Mindy Kaling Talks Elle Cover: Controversy Implied, "Why Can't We Look at Her Beautiful Fat Body?"

"I just feel like they're kind of insulting me," the cover girl told David Letterman of her so-called defenders who questioned Elle's decision not to feature her whole body

By Natalie Finn Jan 11, 2014 2:26 AMTags
Mindy Kaling, David LettermanCBS

Did human nature's relentless need to poke holes in everything ruin Mindy Kaling's moment?

The star and creator of The Mindy Project really was loving her Elle cover debut, but the instant scrutiny over the photo that was used (close-up on her face as opposed to a full-body shot, like the other three actresses featured on alternate covers of the "Women in TV" issue) only served to dampen the experience.

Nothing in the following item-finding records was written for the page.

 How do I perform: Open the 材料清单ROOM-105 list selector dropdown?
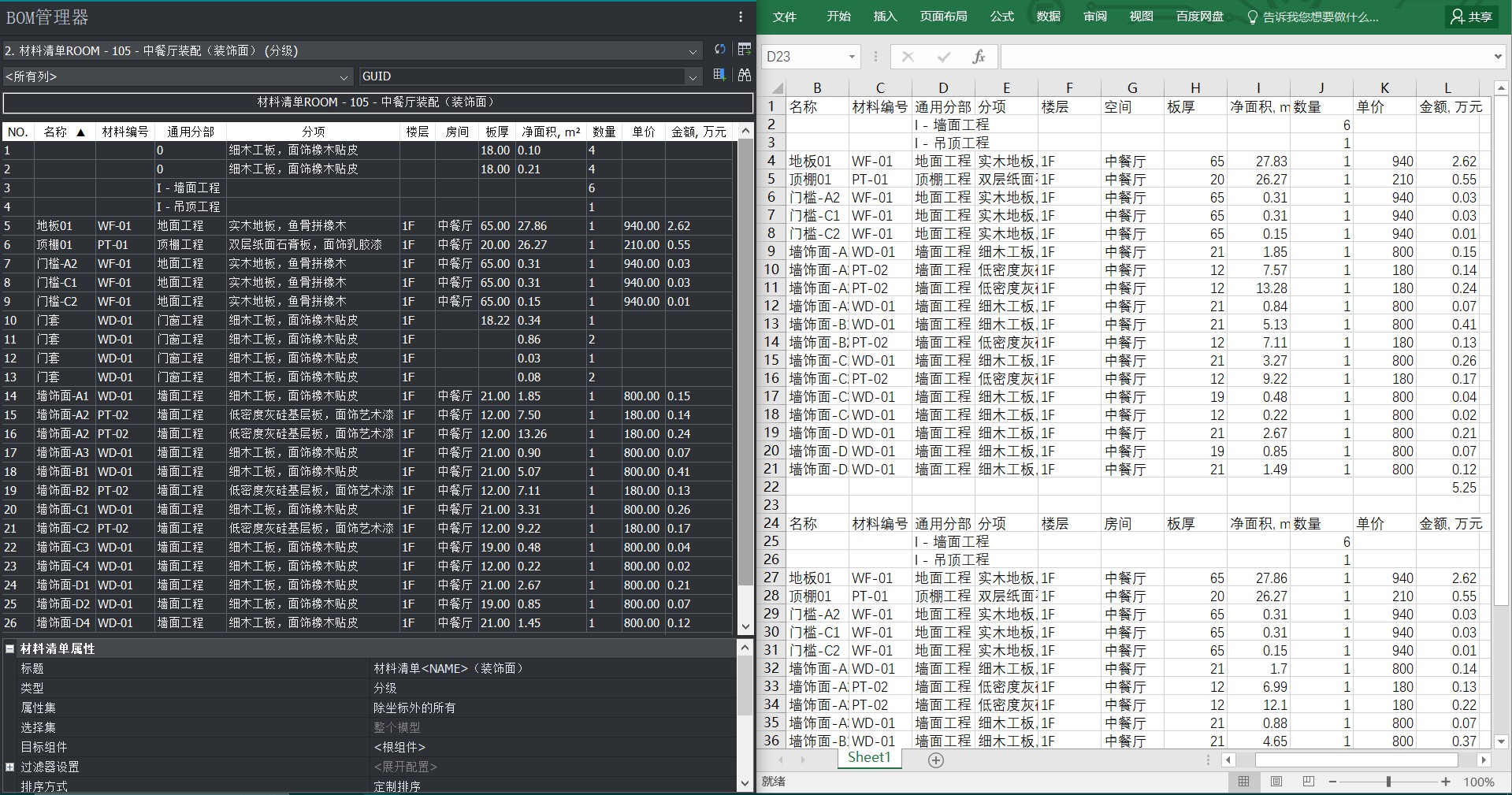pyautogui.click(x=693, y=50)
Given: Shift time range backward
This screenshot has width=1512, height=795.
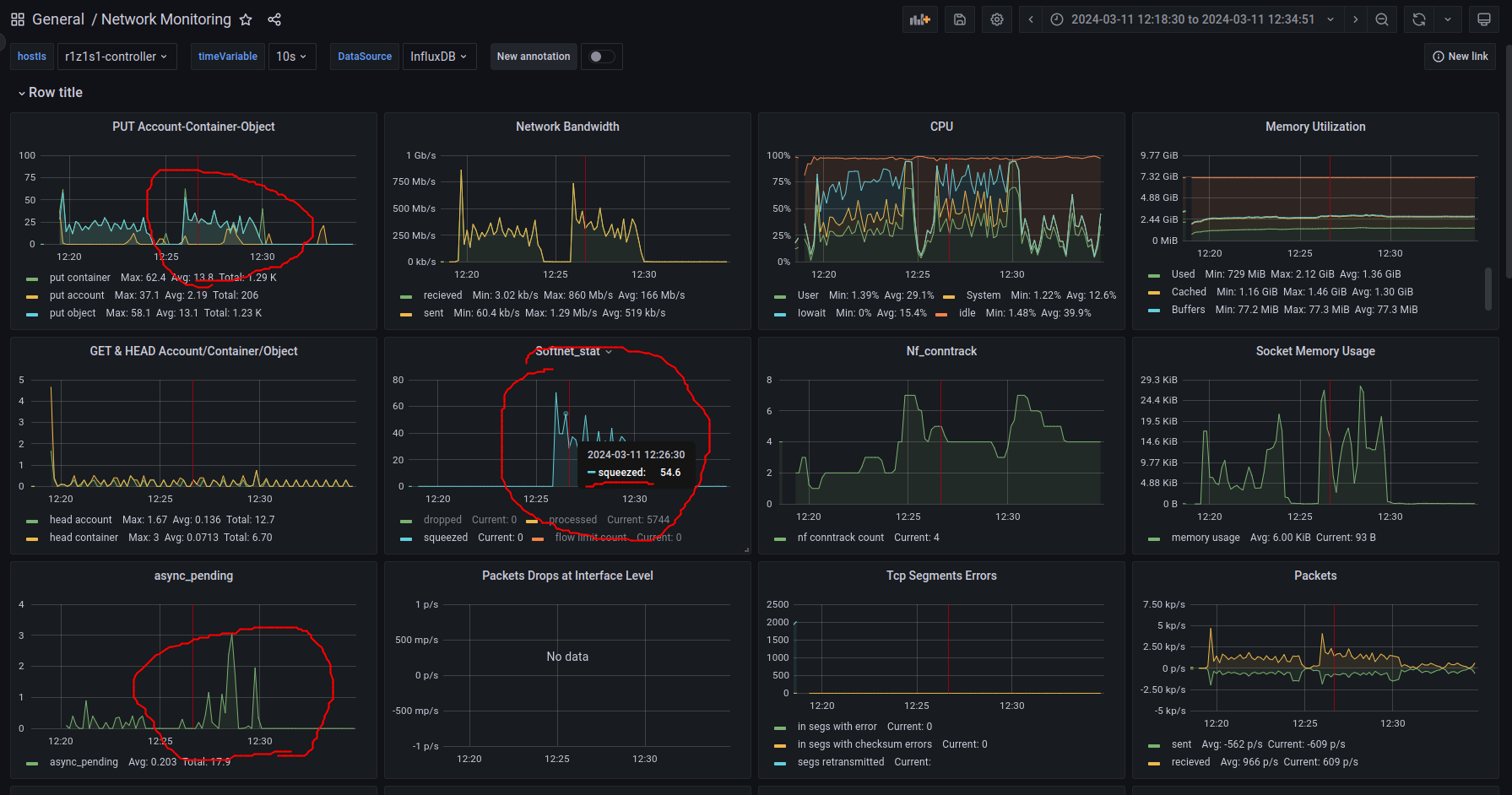Looking at the screenshot, I should click(1031, 19).
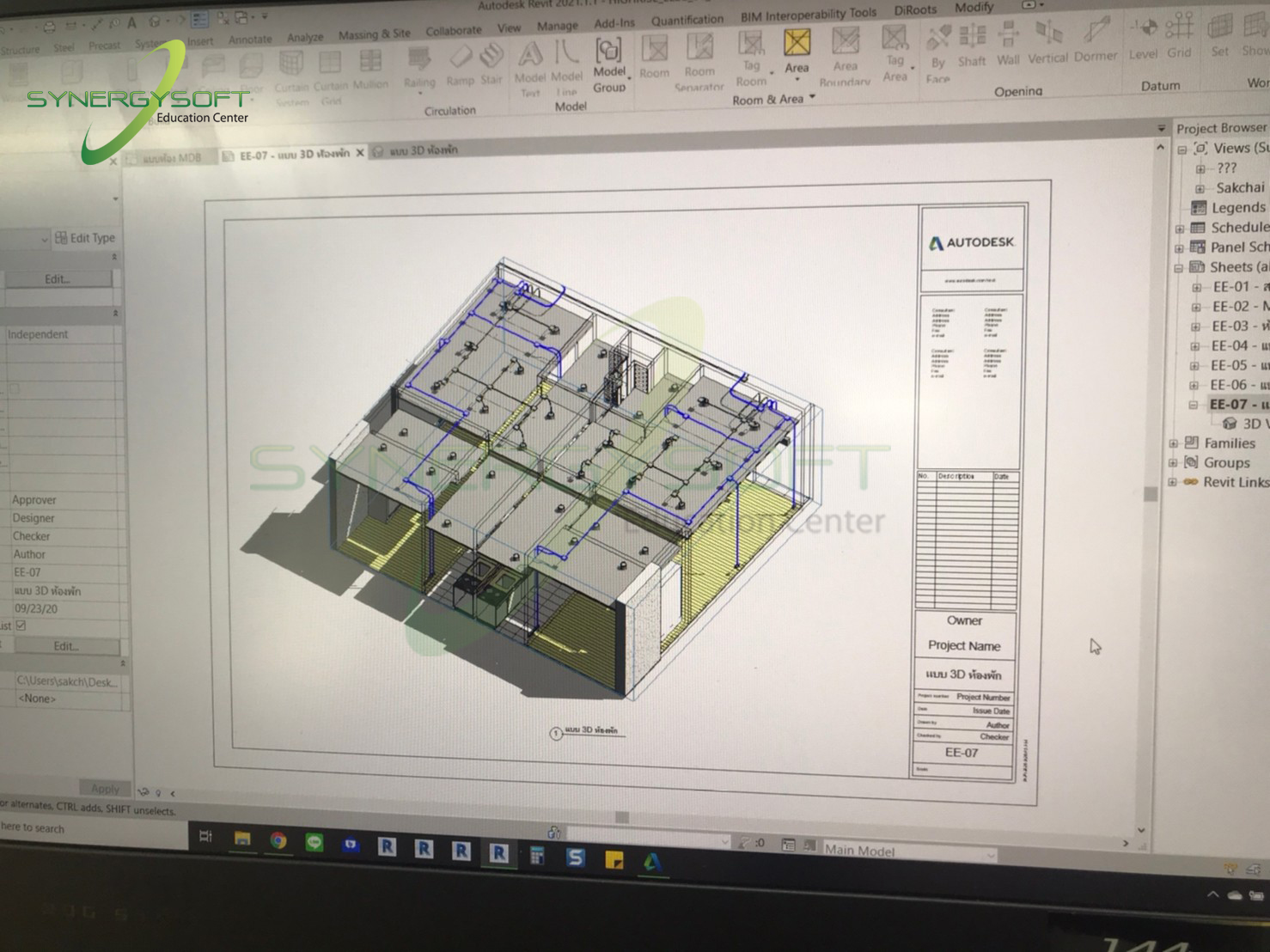Click the Edit Type button

coord(85,238)
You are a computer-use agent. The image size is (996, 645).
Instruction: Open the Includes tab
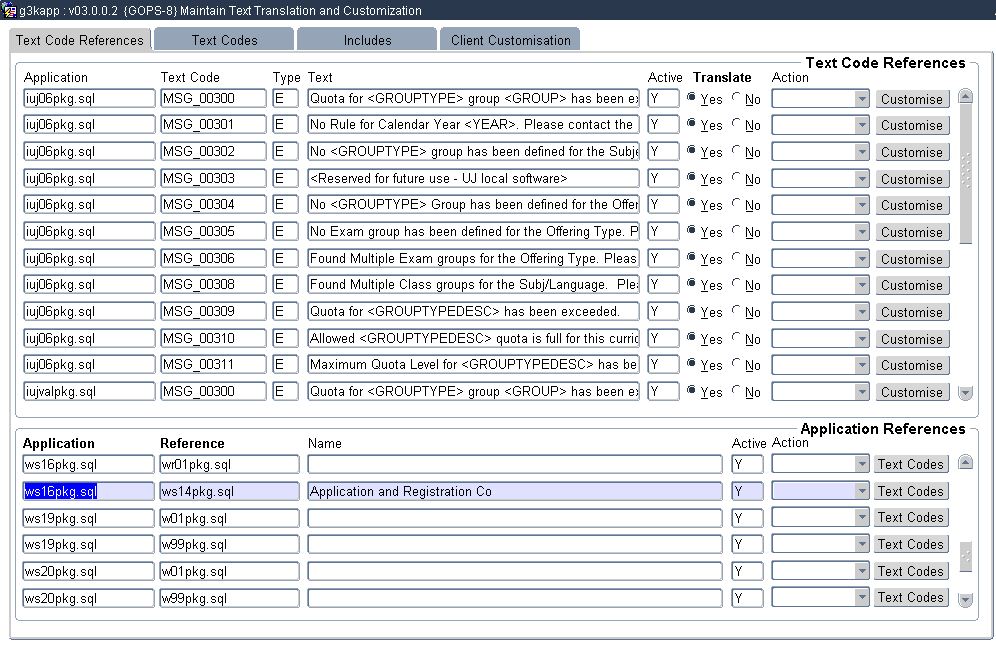coord(367,39)
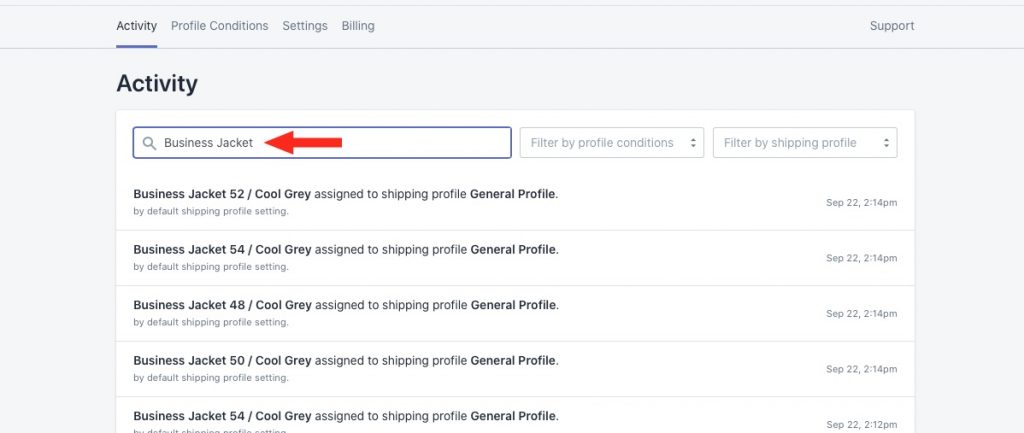Click General Profile in the Business Jacket 48 row
The height and width of the screenshot is (433, 1024).
513,305
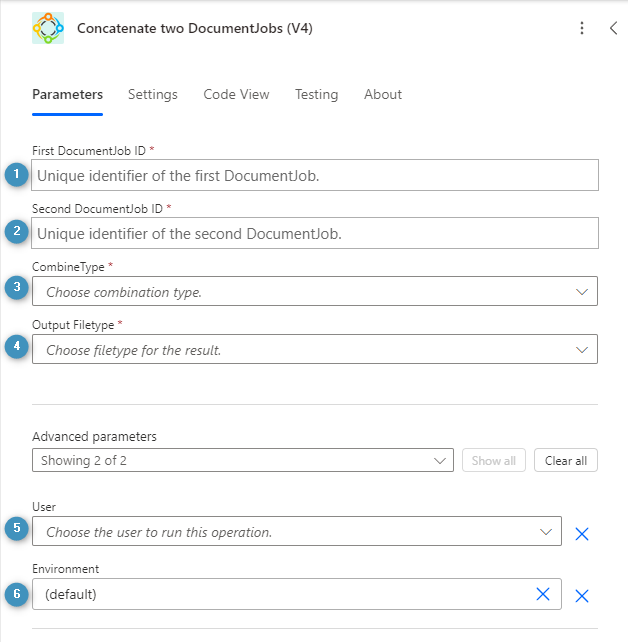Switch to the Code View tab
This screenshot has width=628, height=642.
(236, 95)
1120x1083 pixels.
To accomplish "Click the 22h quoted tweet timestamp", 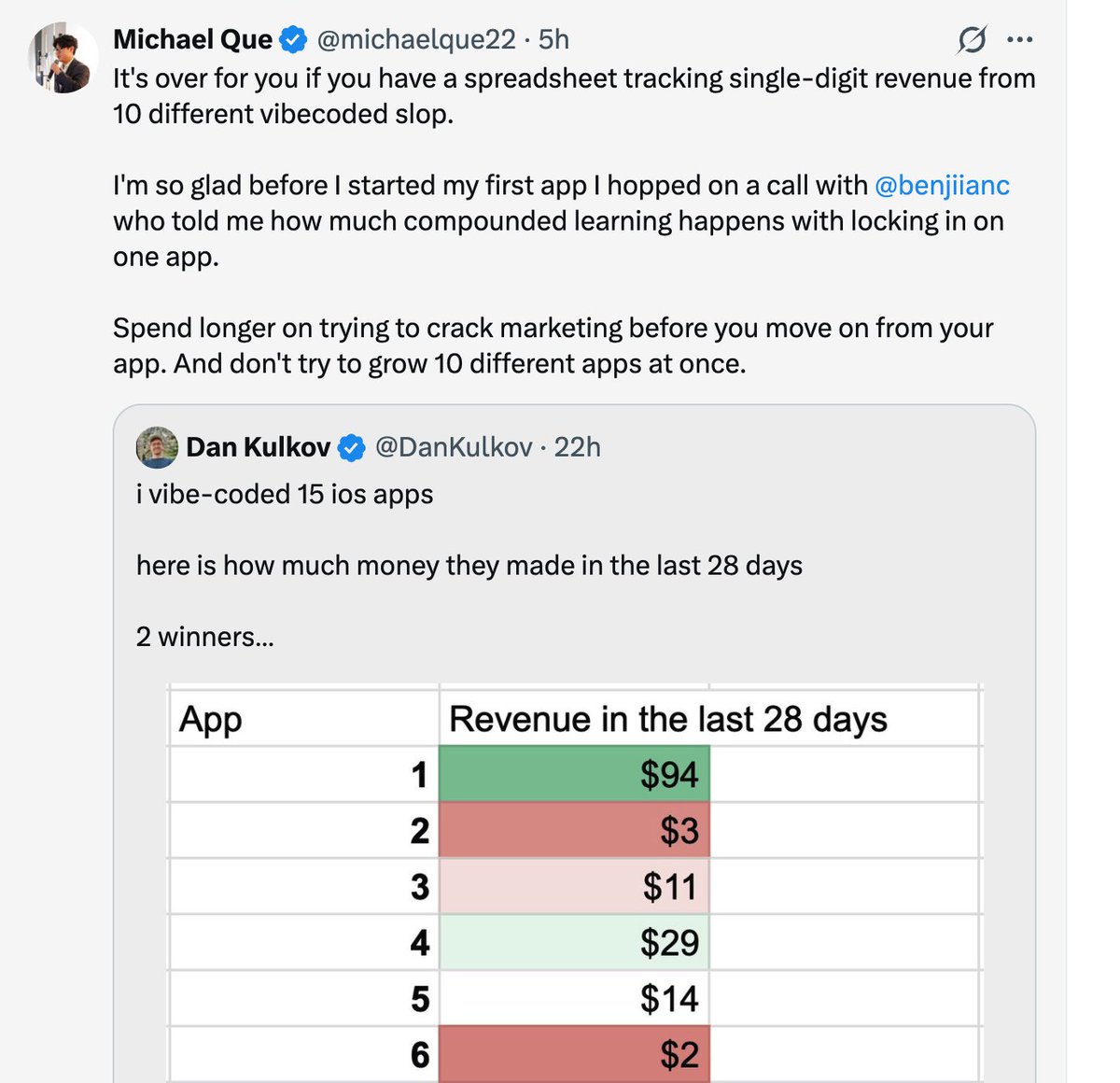I will [578, 447].

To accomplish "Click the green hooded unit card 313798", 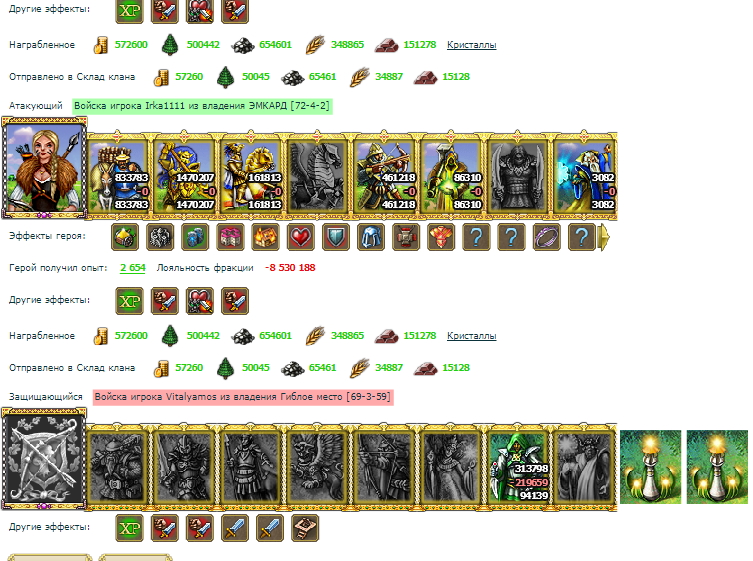I will click(x=518, y=467).
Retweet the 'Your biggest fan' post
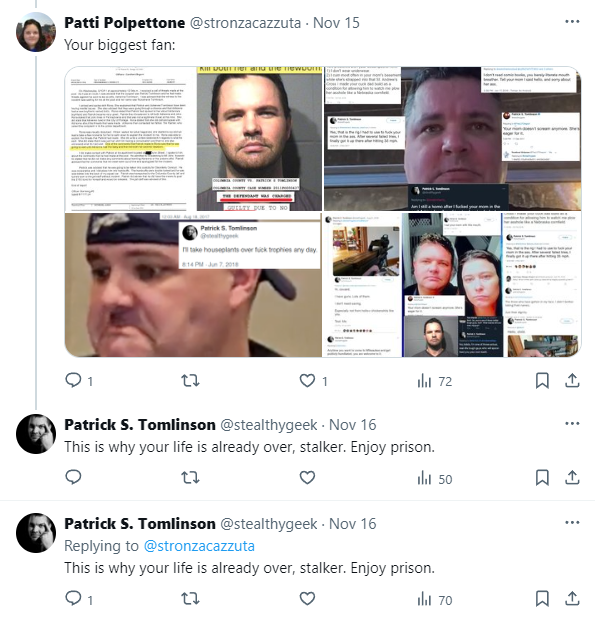 click(x=190, y=380)
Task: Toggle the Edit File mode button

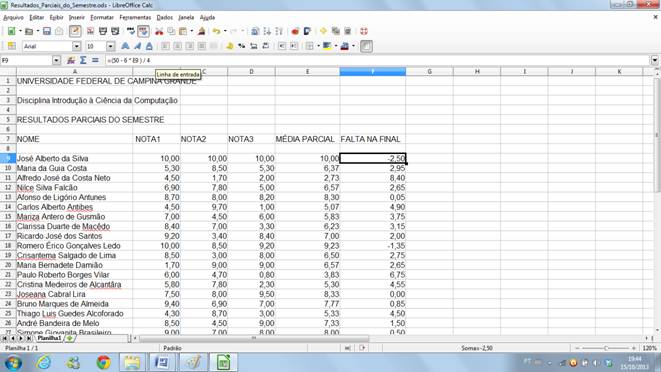Action: pyautogui.click(x=75, y=31)
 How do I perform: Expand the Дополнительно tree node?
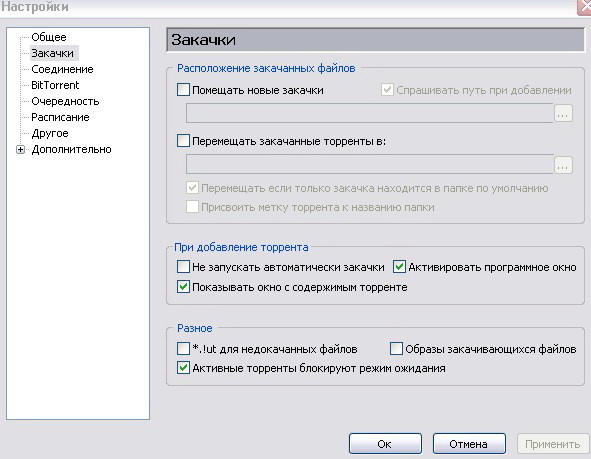coord(20,150)
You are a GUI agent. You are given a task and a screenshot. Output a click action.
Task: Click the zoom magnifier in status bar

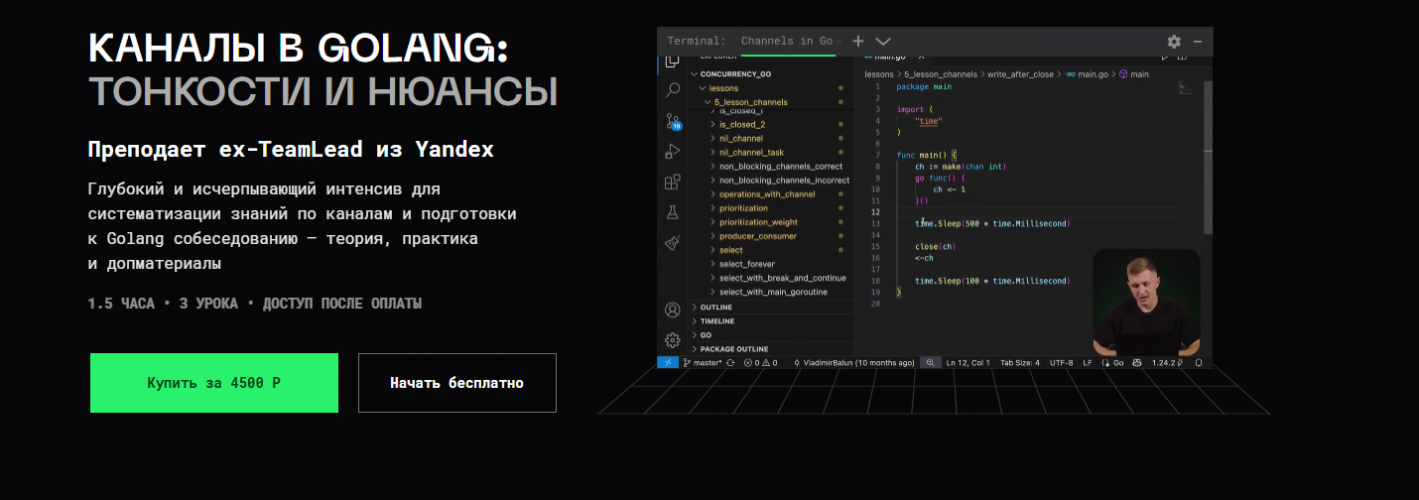pos(930,363)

"So I was, for the first time in my career, on the cover of a fashion magazine, which is such an awesome, nice thing…It felt great!" she said in an interview airing Friday night on Late Show With David Letterman as the audience applauded in agreement.

"I saw the cover, I don't know if you've seen it, but I thought, ‘I look so, like, beautiful,' and I thought, ‘Wow, I've never looked better. I feel like I look like a movie star on it!'" she added, though she also joked that it also looked like a gorgeous in memoriam shot.

"It's black and white, it looks like I died at my most beautiful," she cracked, brushing her hand over the picture as Dave held up the cover. "This is a dead person, they're like, ‘[She was] so young...If only a million dollars for another second with this.'"

And she feels that her so-called defenders might have been a little too defensive. 

"I didn't expect this reaction," Kaling said of the controversy. "The shot is of me is like this [she framed her face with her hands], showing my face. There was a weird reaction, which was, ‘Does Elle magazine think Mindy's not skinny enough to show her whole body, standing up from head to toe?'"

"Oh, I thought [the cover] was nice, I guess," she continued, taking the ball and running with it, "but the implication was, ‘What, Elle, you can't put her big, fat body on the magazine? Why? 'Cause she's just fat and gruesome? Why can't we look at her beautiful fat body?'"

Surely Mindy's fans did not mean that, or at least they didn't think they meant it, but the Dartmouth-educated writer-actress' point of view does lend another angle to the issue: Does automatically complaining about Elle's treatment of her only serve to suggest that something's wrong with her body in the first place?

Once again, Mindy Kaling is the smartest girl in the room.

And it's true, no one paid any attention to what would automatically have been the focal point if, say, Miley Cyrus had been on the cover.

"Also, I'm not wearing a top, did you notice?" Kaling pointed out. "I'm wearing a blazer, but not a top."